Problem statement: Collect every line below that contains the word "will".

Saved entries
###

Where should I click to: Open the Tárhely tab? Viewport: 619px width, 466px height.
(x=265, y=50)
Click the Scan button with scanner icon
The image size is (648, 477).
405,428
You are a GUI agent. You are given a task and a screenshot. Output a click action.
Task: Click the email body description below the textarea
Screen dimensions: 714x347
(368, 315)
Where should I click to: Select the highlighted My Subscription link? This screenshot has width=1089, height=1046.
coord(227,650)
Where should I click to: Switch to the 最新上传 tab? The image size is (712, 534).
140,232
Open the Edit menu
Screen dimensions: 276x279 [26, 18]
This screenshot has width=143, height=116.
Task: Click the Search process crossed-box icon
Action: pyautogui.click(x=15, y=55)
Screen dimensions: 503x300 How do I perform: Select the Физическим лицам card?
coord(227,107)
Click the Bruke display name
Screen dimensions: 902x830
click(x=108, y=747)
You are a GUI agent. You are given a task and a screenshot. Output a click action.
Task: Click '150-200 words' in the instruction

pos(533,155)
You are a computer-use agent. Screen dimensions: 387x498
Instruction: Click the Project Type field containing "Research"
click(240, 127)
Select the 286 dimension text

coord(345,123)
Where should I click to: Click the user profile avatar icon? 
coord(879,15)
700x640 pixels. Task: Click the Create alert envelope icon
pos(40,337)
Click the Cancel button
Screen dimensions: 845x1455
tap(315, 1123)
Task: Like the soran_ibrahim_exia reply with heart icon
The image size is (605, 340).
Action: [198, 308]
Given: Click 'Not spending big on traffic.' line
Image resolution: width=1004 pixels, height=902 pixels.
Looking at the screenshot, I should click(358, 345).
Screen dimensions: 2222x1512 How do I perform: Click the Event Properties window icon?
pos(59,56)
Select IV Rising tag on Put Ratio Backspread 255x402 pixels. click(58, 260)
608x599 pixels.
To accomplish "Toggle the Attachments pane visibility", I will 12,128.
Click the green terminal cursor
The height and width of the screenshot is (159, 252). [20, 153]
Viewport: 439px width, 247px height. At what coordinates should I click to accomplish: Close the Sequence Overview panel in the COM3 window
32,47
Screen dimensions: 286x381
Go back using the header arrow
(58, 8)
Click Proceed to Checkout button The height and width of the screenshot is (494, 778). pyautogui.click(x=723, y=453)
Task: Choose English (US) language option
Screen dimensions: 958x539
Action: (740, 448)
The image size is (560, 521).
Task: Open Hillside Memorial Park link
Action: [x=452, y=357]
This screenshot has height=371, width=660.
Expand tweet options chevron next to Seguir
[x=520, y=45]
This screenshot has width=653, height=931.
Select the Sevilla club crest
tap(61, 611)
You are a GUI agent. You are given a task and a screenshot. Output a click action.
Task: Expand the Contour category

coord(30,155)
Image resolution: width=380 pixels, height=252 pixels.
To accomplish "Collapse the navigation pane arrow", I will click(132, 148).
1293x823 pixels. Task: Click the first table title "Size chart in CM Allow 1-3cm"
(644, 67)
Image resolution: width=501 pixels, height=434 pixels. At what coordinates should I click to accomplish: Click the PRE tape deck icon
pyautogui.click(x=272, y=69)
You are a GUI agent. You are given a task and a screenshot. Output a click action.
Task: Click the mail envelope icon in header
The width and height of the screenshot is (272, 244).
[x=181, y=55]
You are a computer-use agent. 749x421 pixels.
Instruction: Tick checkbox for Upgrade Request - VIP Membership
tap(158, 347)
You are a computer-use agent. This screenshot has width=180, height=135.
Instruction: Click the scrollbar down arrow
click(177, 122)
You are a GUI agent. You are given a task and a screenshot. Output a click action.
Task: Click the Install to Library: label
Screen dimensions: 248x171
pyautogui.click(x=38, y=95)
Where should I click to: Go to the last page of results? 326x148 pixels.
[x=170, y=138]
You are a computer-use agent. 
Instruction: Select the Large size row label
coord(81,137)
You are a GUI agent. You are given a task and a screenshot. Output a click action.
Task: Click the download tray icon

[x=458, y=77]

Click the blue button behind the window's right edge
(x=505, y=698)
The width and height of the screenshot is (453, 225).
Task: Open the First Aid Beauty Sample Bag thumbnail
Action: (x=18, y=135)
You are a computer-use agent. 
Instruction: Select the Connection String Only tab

###

Your solution:
To accomplish "Toggle the Attachments pane visibility", I will 12,128.
To accomplish "Collapse the navigation pane arrow", I will click(132, 148).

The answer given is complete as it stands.